Work to be completed ->
Return the line containing "The height and" together with every later line up to the end of the records, exactly and with no pictures; return nothing else.

(Records from a dataset)
====

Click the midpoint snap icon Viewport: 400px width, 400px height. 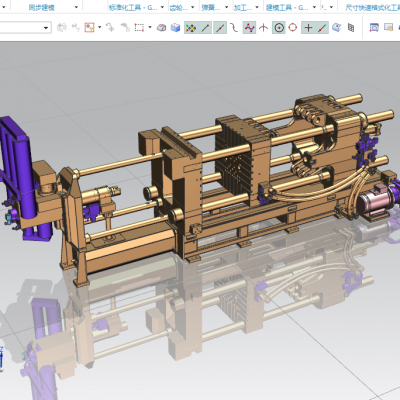click(x=220, y=28)
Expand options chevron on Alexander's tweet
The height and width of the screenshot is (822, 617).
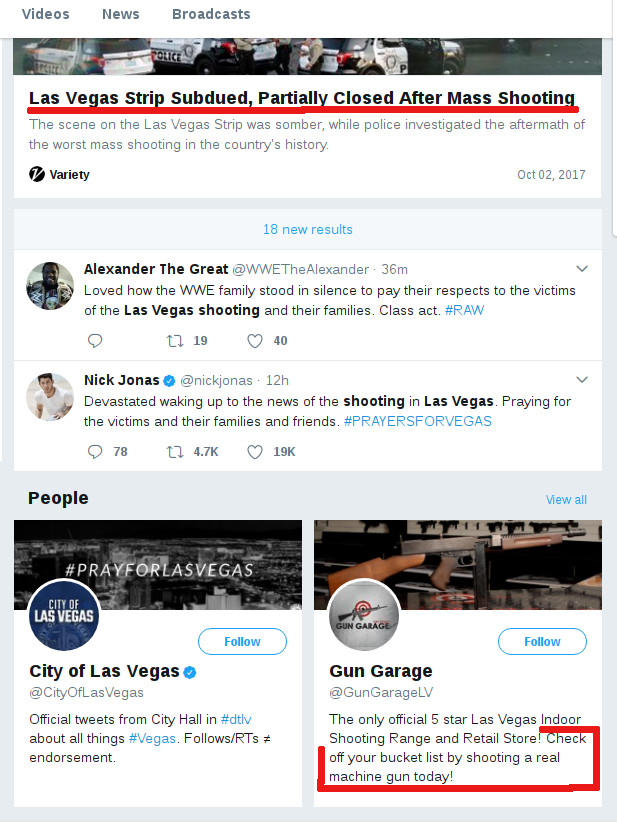582,269
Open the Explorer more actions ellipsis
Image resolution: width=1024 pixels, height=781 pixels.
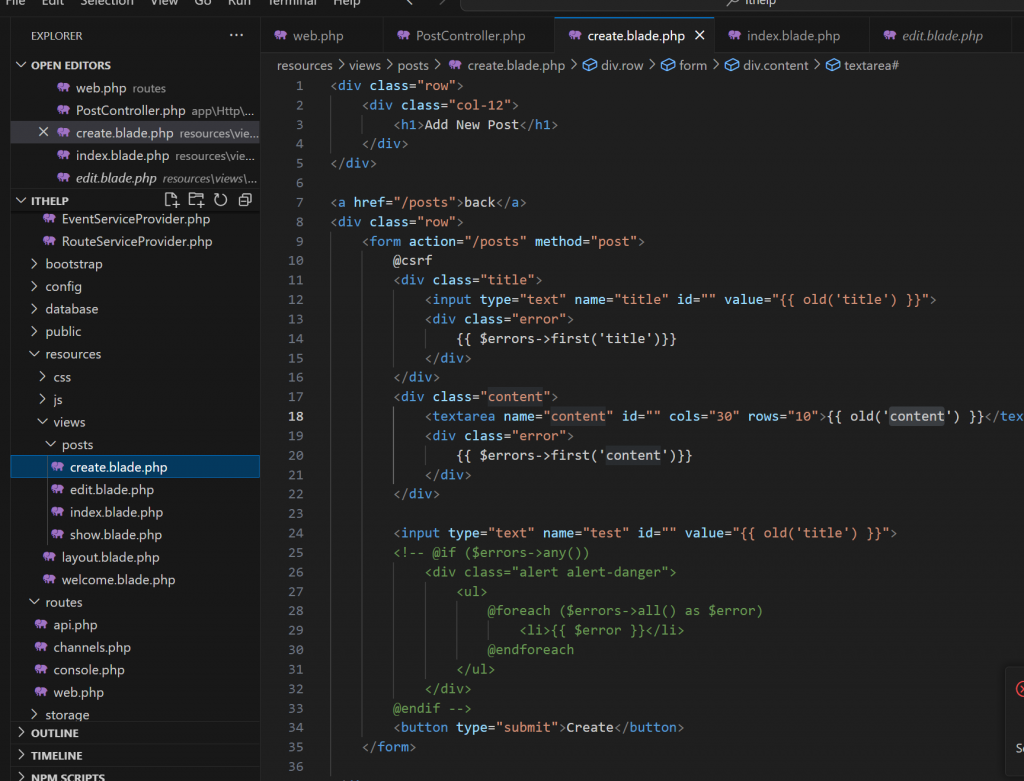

====

The completed task ->
The height and width of the screenshot is (822, 617).
582,269
Open the Explorer more actions ellipsis
Image resolution: width=1024 pixels, height=781 pixels.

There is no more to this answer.